Beschuldigte und Strafverteidiger wussten, wo man mit dem Chef der Weisungskette der österreichischen Staatsanwälte eine Flasche leeren und ein Verfahren „daschlogn“ konnte. Jetzt ist das vorbei. Ein Etappensieg des Rechtsstaates – aber nicht für alle.
Wien, 06. Juni 2021 | Christian Pilnacek ist gestürzt und hat Wolfgang Brandstetter mitgerissen. Es war höchste Zeit. Beide stehen für ein System, das als organsierte Justiz lange Zeit heikle Strafverfahren beherrscht und den Rechtsstaat beschädigt hat. Die Justizministerin zögert immer noch, das System zu zerschlagen. Wahrscheinlich weiß sie selbst nicht, warum sie noch immer nichts tut.
Pilnacek hielt im Restaurant „Schwarzes Kameel“ in der Wiener Innenstadt Hof. Wer etwas mit ihm trinken und besprechen wollte, landete dort. Beschuldigte und Strafverteidiger wussten, wo man mit dem Chef der Weisungskette der österreichischen Staatsanwälte eine Flasche leeren und ein Verfahren „daschlogn“ konnte.
Pilnacek hatte mit OStA-Wien-Chef Johann Fuchs eine rechte Hand, und mit Brandstetter und Dieter Böhmdorfer zwei Ex-Justizminister, die als Strafverteidiger zu zwei Parteien verbanden: Böhmdorfer zur FPÖ und Brandstetter zur ÖVP.
Wir werden auf ZackZack noch vieles über die organisierte Justiz berichten, wahrscheinlich als einzige. Aber wie war es möglich, dass eine gut vernetzte Gruppe den österreichischen Rechtsstaat so lange erfolgreich beherrschen und aus einem System der Strafverfolgung eine Schutzengerl-Zentrale machen konnte?
Darauf gibt es drei Antworten.
Die erste lautet: „reich“. Das System schützt zwei Arten von Reichen: die Geldreichen und die Einflussreichen. Insbesondere im Immobilienbereich ist der Schutzbedarf groß. Dort sind die Kunden der organsierten Justiz.

____

## GEGEBENE ANWEISUNG A
Beantworte zum Text über Christian Pilnacek diese Fragen:
(i) In welchem Restaurant hielt Pilnacek Hof?
(ii) Wer war Pilnaceks rechte Hand?
(iii) Welche zwei Arten von Reichen schützt das System laut Text?

____

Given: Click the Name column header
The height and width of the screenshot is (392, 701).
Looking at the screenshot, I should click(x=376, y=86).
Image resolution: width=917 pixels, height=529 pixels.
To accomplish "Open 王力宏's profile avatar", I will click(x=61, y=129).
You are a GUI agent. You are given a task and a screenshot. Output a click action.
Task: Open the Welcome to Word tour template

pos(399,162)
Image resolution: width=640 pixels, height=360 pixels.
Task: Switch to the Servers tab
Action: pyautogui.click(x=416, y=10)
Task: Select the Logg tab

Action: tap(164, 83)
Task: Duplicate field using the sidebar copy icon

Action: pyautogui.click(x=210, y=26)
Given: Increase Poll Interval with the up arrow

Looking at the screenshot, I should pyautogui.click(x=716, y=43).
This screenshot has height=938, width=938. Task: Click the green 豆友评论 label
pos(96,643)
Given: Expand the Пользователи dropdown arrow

____

## GEGEBENE ANWEISUNG B
Schreibe aus der Auflistung den Teil ab, der mit der Zeile beginnt, die „Task: Duplicate field“ enthält, und bis zum Ende der Auflistung reicht, beide Enden eingeschlossen.

## VOLLSTÄNDIGE ANTWORT A
(i) Im Restaurant „Schwarzes Kameel“ in der Wiener Innenstadt.
(ii) OStA-Wien-Chef Johann Fuchs.
(iii) Die Geldreichen und die Einflussreichen.

## VOLLSTÄNDIGE ANTWORT B
Task: Duplicate field using the sidebar copy icon

Action: pyautogui.click(x=210, y=26)
Given: Increase Poll Interval with the up arrow

Looking at the screenshot, I should pyautogui.click(x=716, y=43).
This screenshot has height=938, width=938. Task: Click the green 豆友评论 label
pos(96,643)
Given: Expand the Пользователи dropdown arrow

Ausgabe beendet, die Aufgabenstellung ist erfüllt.